One of the goals in material perception research is to untangle the processes that happen on our visual system to comprehend their roles and know what information they carry. There is an ongoing discussion on whether our visual system is solving an inverse optics problem (
Kawato et al., 1993;
Pizlo, 2001) or if it matches the statistics of the input to our visual system (
Adelson, 2000;
Motoyoshi et al., 2007;
Thompson et al., 2016) to understand the world that surrounds us. Later studies regarding our visual system and how we perceive materials dismiss the inverse optics approach and claim that it is unlikely that our brain estimates the parameters of the reflectance of a surface, when, for instance, we want to measure glossiness (
Fleming, 2014;
Geisler, 2008).
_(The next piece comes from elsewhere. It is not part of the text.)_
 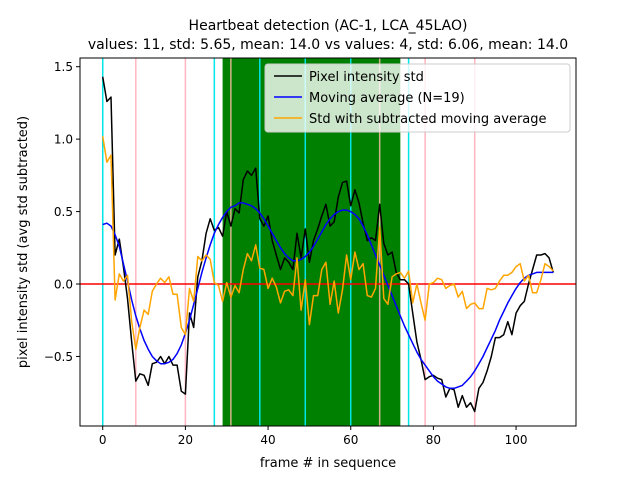 I want to click on legend-label-subtracted: Std with subtracted moving average, so click(x=428, y=120).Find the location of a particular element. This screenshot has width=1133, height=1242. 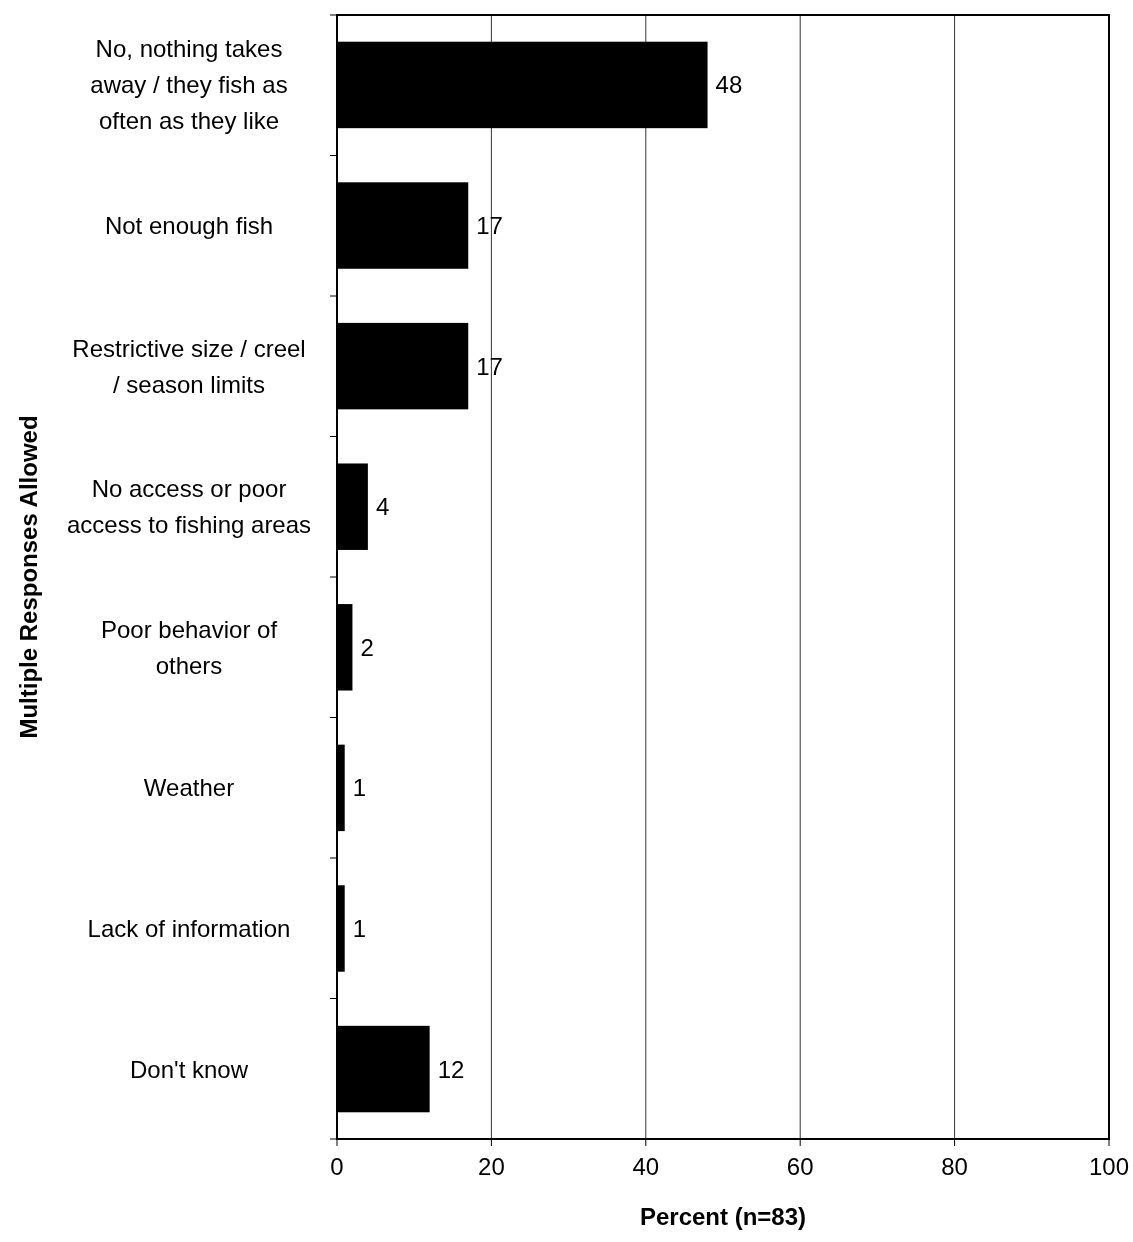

Instead, they suggest that our visual system joins low and midlevel statistics to make judgments about surface properties (
Adelson, 2008). On this hypothesis,
Motoyoshi et al. (2007) suggest that the human visual system could be using some sort of measure of histogram symmetry to distinguish glossy surfaces. Other works have explored image statistics in the frequency domain (
Hawken & Parker, 1987;
Schiller et al., 1976), for instance, to characterize material properties (
Giesel & Zaidi, 2013), or to discriminate textures (
Julesz, 1962;
Schaffalitzky & Zisserman, 2001). However, it is argued that, if our visual system actually derives any aspects of material perception from simple statistics (
Anderson & Kim, 2009;
Kim & Anderson, 2010;
Olkkonen & Brainard, 2010). Instead, recent work by
Fleming and Storrs (2019) proposes that, to infer the properties of the scene, our visual system is doing an efficient and accurate encoding of the proximal stimulus (image input to our visual system). Thus, highly nonlinear models, such as deep neural networks, may better explain human perception. In line with such observations,
Bell et al. (2015) show how deep neural networks can be trained in a supervised fashion to accurately recognize materials, and
Wang et al. (2016) later extend it to also recognize materials in light fields. Closer to our work,
Lagunas et al. (2019) devise a deep learning-based material similarity metric that correlates with human perception. They collected judgements on perceived material similarity as a whole, not explicitly taking into account the influence of geometry or illumination, and build their metric upon such judgements. In contrast, we focus on analyzing to which extent geometry and illumination do interfere with our perception of material appearance. We launch several behavioral experiments with carefully controlled stimuli, and ask participants to specify which materials are closer to a reference. In addition, taking inspiration from these recent works, we explore how highly nonlinear models, such as deep neural networks, perform in material classification tasks. We find that such models are capable of accurately recognizing materials, and further observe that deep neural networks may share similar high-level factors to humans when recognizing materials.